Workers wages vs. corporate profits since the passage of the Republican tax bill (data by Federal Reserve, chart by Center for American Progress)

The reason workers aren’t getting ahead is likely due to the fact that the cost of living in America is rising at breakneck pace. Most of that cost is in housing: A Reuters poll from June found that home prices are rising faster than wage growth, and even inflation, meaning the affordable housing crisis will only worsen over the next several years.

For parents, the economy is even worse. Child care costs have outpaced all other expenses, with a family making $87,000/year still having to shell out approximately 10 percent of their monthly income, and a single parent having to spend almost 40 percent of their monthly income on child care, according to a recent study from Child Care Aware of America. In some cities, child care costs nearly equal rent.

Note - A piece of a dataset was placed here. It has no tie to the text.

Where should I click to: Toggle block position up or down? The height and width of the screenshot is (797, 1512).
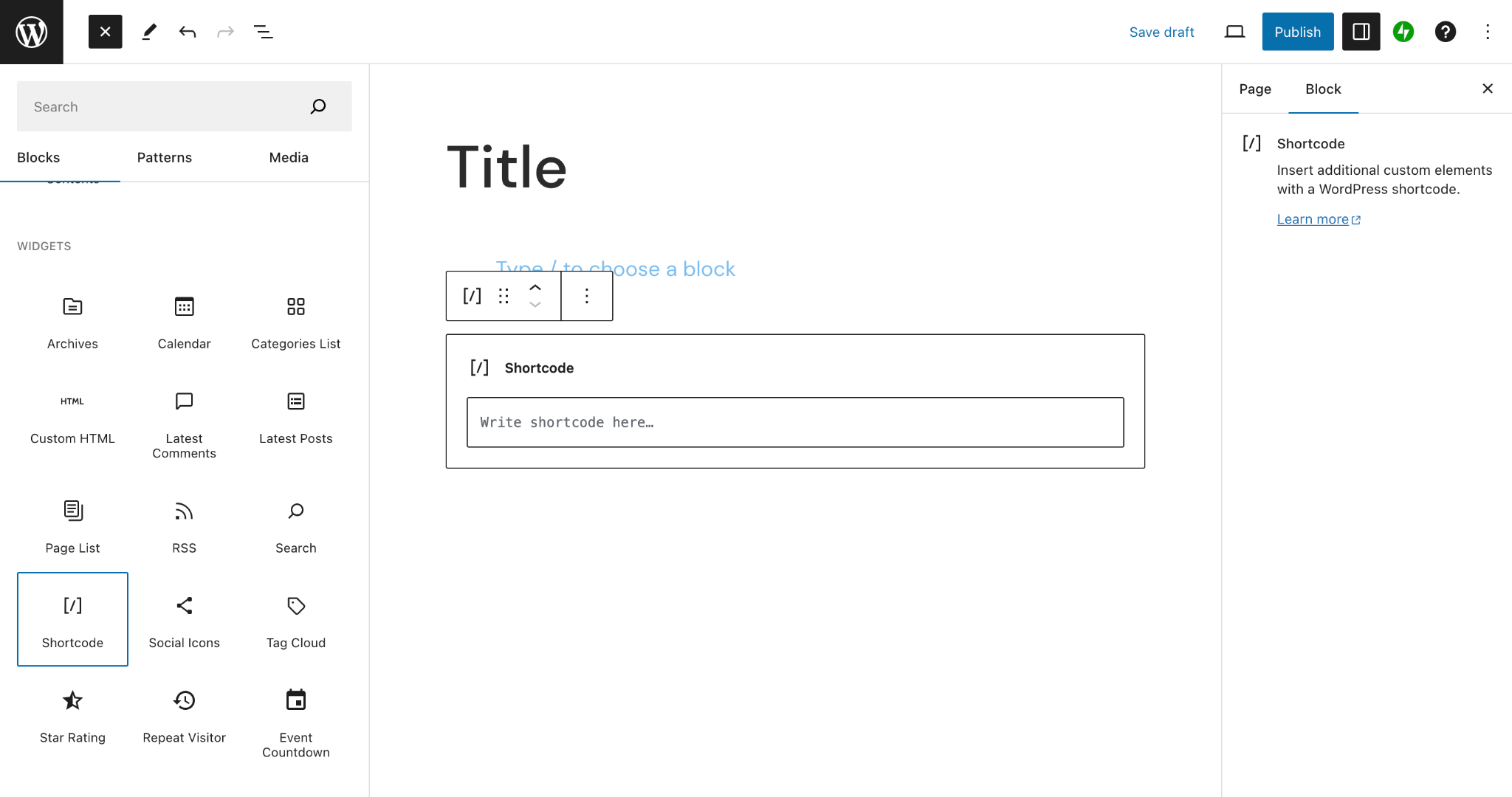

Republicans have repeatedly demonstrated that they aren’t the party of working Americans — just recently, White House economic adviser Larry Kudlow hinted that he’d be in favor of abolishing the federal minimum wage, calling it a “terrible idea” that hurts small business. This would mean corporations would no longer have a floor for how low they can pay workers.

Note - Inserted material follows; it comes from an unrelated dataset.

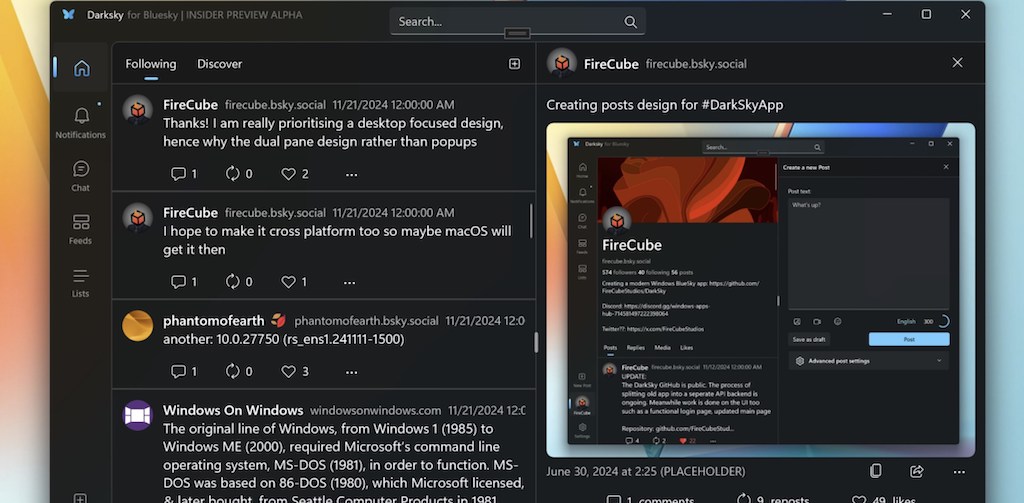Open the Notifications sidebar icon
This screenshot has width=1024, height=503.
81,121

This attitude is reflected in Republican-controlled legislatures across the country. As The New Republic reported last year, the Koch Brothers-funded American Legislative Exchange Council (ALEC) — a partnership between corporate lobbyists and Republican legislators — has successfully passed model legislation blocking cities from raising their minimum wage in two dozen states. In Iowa, an ALEC model bill passed in March that not only blocked cities from raising wages, but voided increases passed in four different counties, which actually lowered 65,000 workers’ wages.

If Americans want to see a real increase in their wages, they should aggressively mobilize against any politician — whether they be Republicans or Democrats — trying to convince you to be happy with a few more dollars in your pocket while the vast bulk of economic growth flows into the bank accounts of CEOs and investors.